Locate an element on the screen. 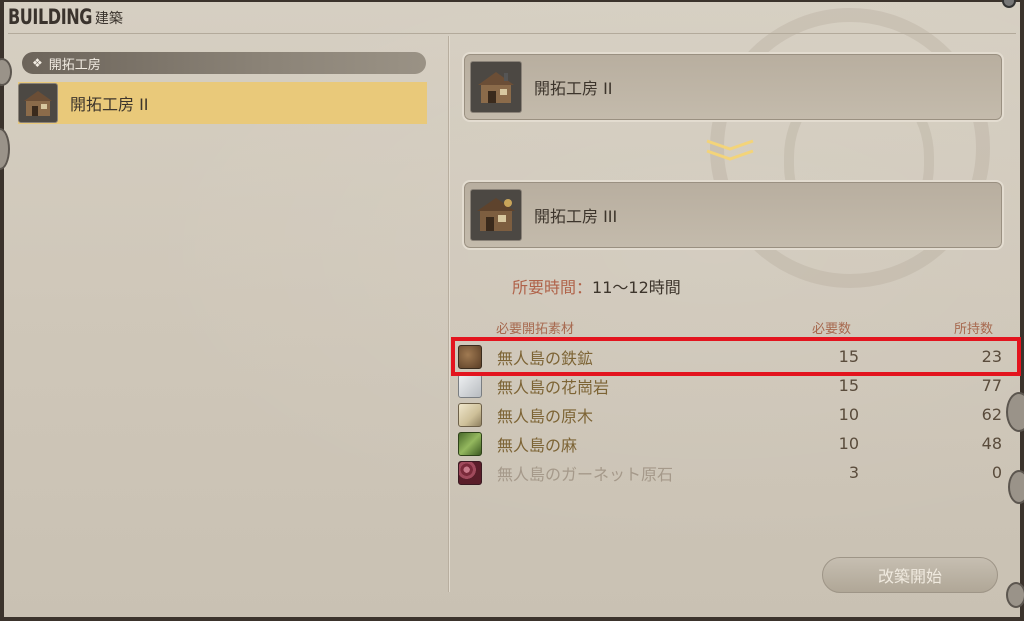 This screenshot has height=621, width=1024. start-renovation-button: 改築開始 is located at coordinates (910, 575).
--*--
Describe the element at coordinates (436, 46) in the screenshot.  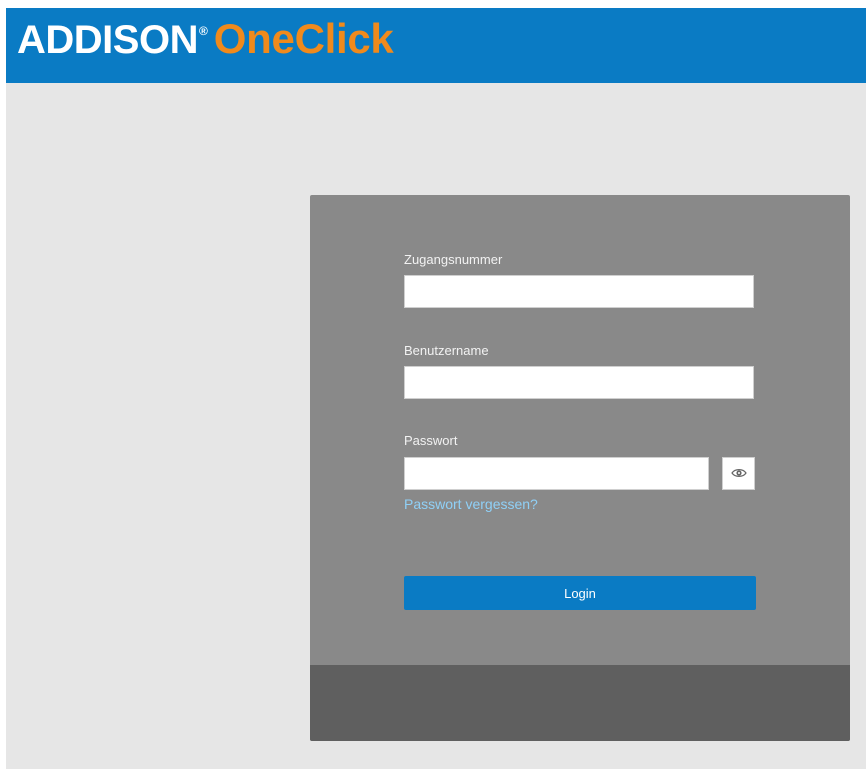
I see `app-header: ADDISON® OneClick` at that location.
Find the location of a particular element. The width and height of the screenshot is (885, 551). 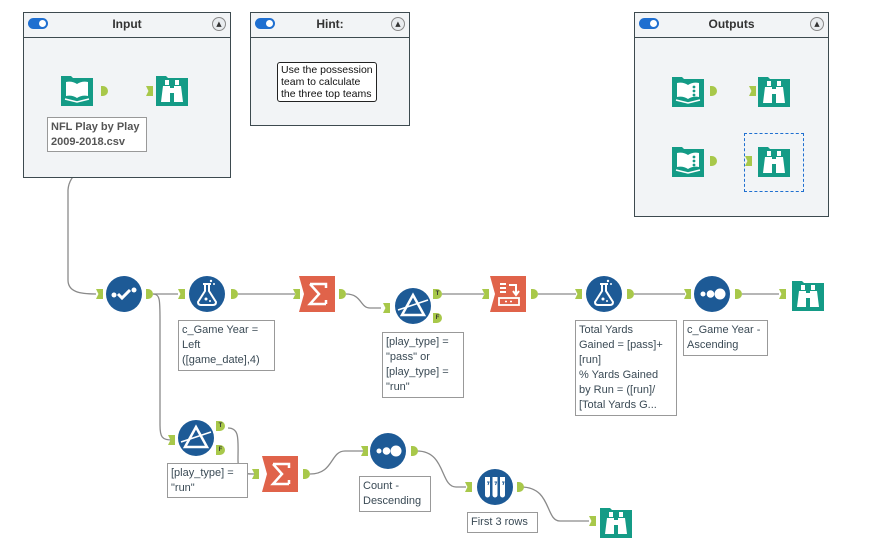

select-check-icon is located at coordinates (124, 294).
--*--
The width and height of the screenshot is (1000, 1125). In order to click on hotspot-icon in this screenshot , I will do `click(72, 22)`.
--*--
### Exercise details
Output as a JSON list of strings the data lines from the line with "Find the location" to the line with "select-check-icon is located", both ends included, one string per line and blank lines left out. Leave out the pictures.

### Written response
[
  "Find the location of a particular element. The width and height of the screenshot is (885, 551). ",
  "select-check-icon is located at coordinates (124, 294)."
]